Even worse, it’s been 50 years—a half-century—since some of us in Ann Arbor started warning Americans that getting further involved in Vietnam was going to end badly. But did anyone listen? 

This week’s New York Times is full of the big machers like Nicholas Kristof (Harvard, Rhodes Scholar ….) falling all over themselves warning the U.S. not to get involved again. But where were they in the first place? Kristof, for one, backed the invasion, as did most of the Very Important People who had access to big media, and as their predecessors had backed U.S. involvement in Vietnam in the 1960s. 

When will they ever learn? Pete Seeger had it all figured out way back when, didn’t he? He told them and he told them, even turned it into a song, but they didn’t listen to him either. 

Another way of framing the question might be to ask how people with such lousy judgment continue to ascend to positions of power and influence in the United States. President Obama at the moment appears to have more sense than previous presidents, but he’s under a huge amount of pressure from the likes of Dianne Feinstein. However, he’s now announced that he’s sending in 300 “advisers”, an unfortunate choice of labels for those of us who remember the first advances into the Big Muddy which Vietnam turned out to be . The first Americans there were called advisers too. 

Yes, now we—whoever “we” are—can all be sure that Iraq is going to go to hell in a handbasket. There is no good alternative to recommend this time, is there? The current conflict is even more untenable than the previous ones. 

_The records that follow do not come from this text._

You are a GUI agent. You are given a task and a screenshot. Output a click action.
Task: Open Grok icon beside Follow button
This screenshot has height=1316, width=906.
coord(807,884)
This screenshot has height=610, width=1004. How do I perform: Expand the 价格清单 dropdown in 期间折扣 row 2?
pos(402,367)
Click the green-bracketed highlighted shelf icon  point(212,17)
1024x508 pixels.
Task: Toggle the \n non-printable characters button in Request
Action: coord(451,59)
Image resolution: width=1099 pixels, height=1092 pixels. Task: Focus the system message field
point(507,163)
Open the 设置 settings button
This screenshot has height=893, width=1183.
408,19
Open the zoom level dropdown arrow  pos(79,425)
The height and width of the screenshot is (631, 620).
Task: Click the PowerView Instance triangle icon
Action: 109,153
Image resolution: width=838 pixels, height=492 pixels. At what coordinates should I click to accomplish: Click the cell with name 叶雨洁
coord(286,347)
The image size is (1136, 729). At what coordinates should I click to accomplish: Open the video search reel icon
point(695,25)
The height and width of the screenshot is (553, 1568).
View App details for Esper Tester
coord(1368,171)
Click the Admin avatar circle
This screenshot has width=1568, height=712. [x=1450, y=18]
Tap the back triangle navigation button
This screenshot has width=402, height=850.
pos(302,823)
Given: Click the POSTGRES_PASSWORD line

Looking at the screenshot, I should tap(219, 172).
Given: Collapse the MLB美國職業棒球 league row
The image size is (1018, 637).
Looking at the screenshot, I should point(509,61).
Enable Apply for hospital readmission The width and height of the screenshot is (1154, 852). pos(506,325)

In Vietnam, the dispute was at least political, between two opposing groups with ideological rationales and Cold War allies to back up their positions. When the U.S. entered Iraq in 2003, the excuse then was that Saddam Hussein was a dictator, and the stated purpose of invading was to free the poor citizens from his undemocratic rule—dictatorship vs. democracy, an easy brand to sell. Oh sure, there was also the War on Terrorism, wasn’t there, never mind that the terrorists in question had nothing to do with Iraq. 

This time, however, it’s really an incomprehensible mixed bag. Much of the conflict in the Moslem world seems to be based in religion, and not just dogma, which would be bad enough, but different takes on historic events which happened hundreds of years in the past. 

(For a quick summary of the problem, click on Why Sunnis and Shiites are fighting, explained in two minutes

As I write this, I can’t stop compulsively checking my online news sources, trying to figure out if there’s any good way to support what appears to be the President’s intelligent impulse to steer clear of the internecine battles in the Middle East. Perusing the pundits, I’m forced to conclude that the remedy for the situation, if there is one, is for the regime of Nouri al-Maliki to extend an olive branch to the more reasonable Sunnis in Iraq, as well as to the ethnically different Kurds. But no one seems to think that’s likely to happen. 

And in the United States we have our own unreasonable or even irrational politicians, specifically members of Congress, primarily but not exclusively Republicans. Comfortably situated in Washington as they are, they cry out for military action, feeling no need to understand the facts on the ground in Iraq. 

My colleagues on this site, both regular columnists and Public Comment contributors, all seem to be as concerned as I am about the choices which face the administration in this crisis. The consensus seems to be that public support for President Obama’s apparent inclination to stay out of Iraq is needed, so I guess that’s what we’ll have to try to do.